If you've been browsing through your local Target lately, you've probably seen the line of T-shirts they're selling that are based on the covers of classic Marvel and DC comics. They're actually pretty awesome, with a great selection of art on display, but when our pal Bully of Comics Oughta Be Fun picked up the shirt based on the cover for Detective Comics #566 by the late, legendary Dick Giordano, he noticed there was something missing.

Somewhere along the line in the transition from comic book to T-shirt, the art has been edited to erase Giordano's signature.

There are other elements of the cover that have been removed or modified like the UPC symbol and the seal of approval from the now-defunct Comics Code Authority, which make perfect sense. Even stripping out the original cover credits doesn't seem over the line, since Doug Moench, Gene Colan and Bob Smith don't have a whole lot to do with the cover image reprinted for the shirt.

But while the logo for the comic, the familiar DC Bullet and even the original cover price --which I'm guessing was left in to balance things out -- remain, Giordano's signature has been removed.

What's more, while the other elements that were modified were added when the cover was pasted up for production, Giordano's signature was actually part of the original art...

...which means that someone actually had to go in and erase it from the art when it came time for the T-shirt. Apparently it's a standard practice in the industry to remove artist signatures for licensed products, but I cannot for the life of me understand why. What exactly do publishers and the people licensing their products get out of removing an artist's name from a piece of work he created?

Especially when the artist in question is Dick Giordano, who died last year. As an artist, he made an incredible contribution to the Batman mythos, including providing art for the classic "There Is No Hope In Crime Alley." And beyond that, he served as an editor for the Batman titles and as Executive Editor of DC Comics for ten years, a stretch that saw the company producing books like Crisis on Infinite Earths, The Dark Knight Returns, and Watchmen.

It's obviously DC's art done for them Giordano as work-for-hire, and as such they can do whatever they want with it; Giordano himself was famously a hard-line advocate for the company in the debate for creator rights.

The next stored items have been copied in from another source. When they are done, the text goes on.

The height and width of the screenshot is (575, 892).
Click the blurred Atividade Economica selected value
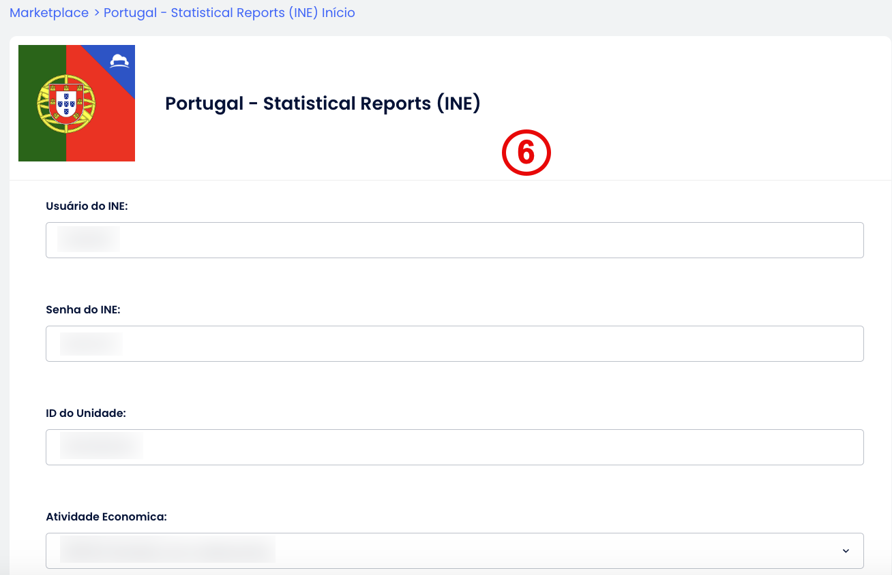point(167,550)
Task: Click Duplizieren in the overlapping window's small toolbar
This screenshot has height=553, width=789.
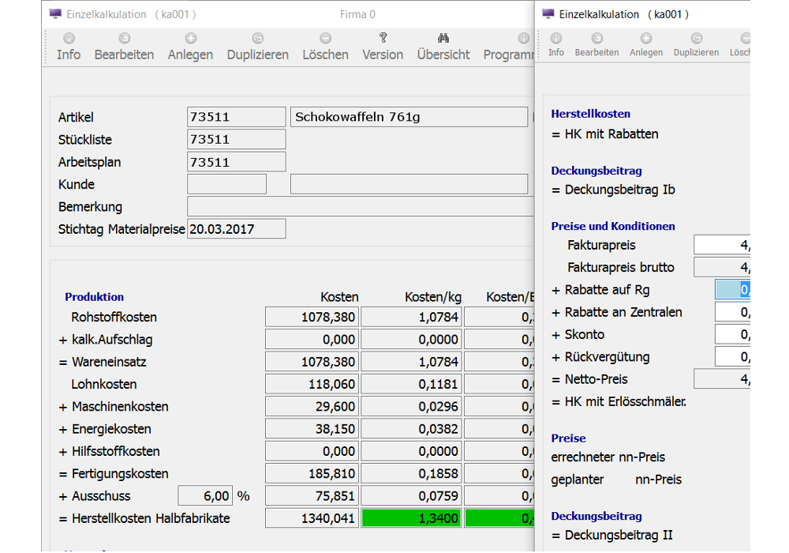Action: pos(696,45)
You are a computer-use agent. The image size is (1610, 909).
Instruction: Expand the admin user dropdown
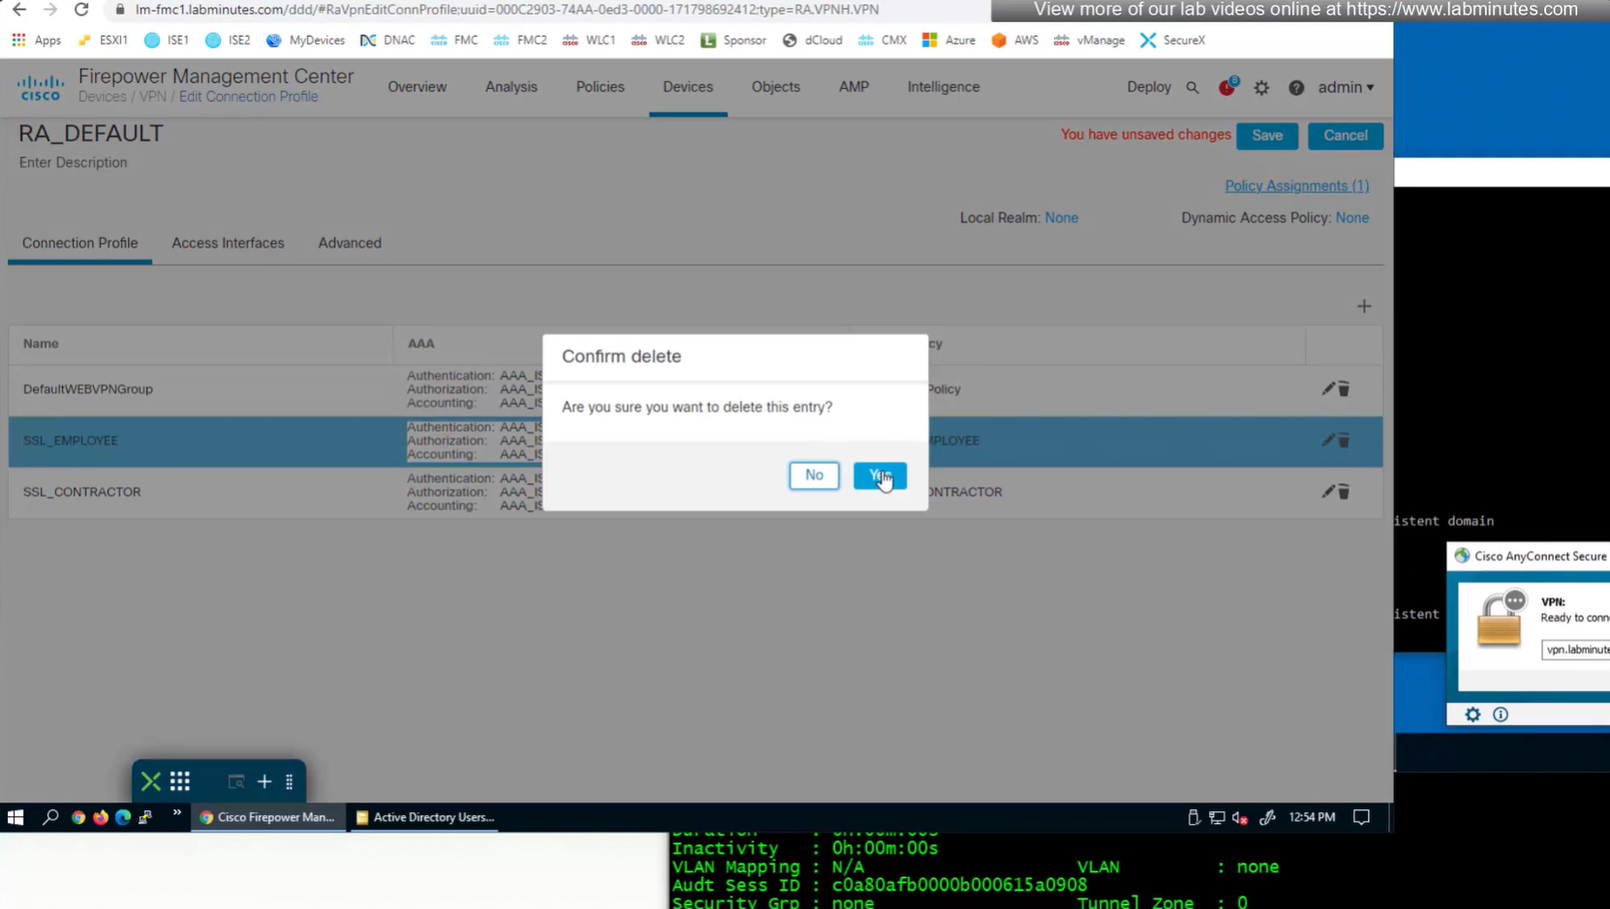click(1346, 87)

Even so, the whole practice of erasing signatures, no matter how minor it might be in the scheme of things, seems pretty unsavory. Removing Dick Giordano's name from one of his most distinctive pieces, especially under the pretense that it's good enough to be sold to the mass market as an image of the company's most popular character, isn't exactly doing justice to the man's legacy.

A DC Comics spokesperson declined to comment.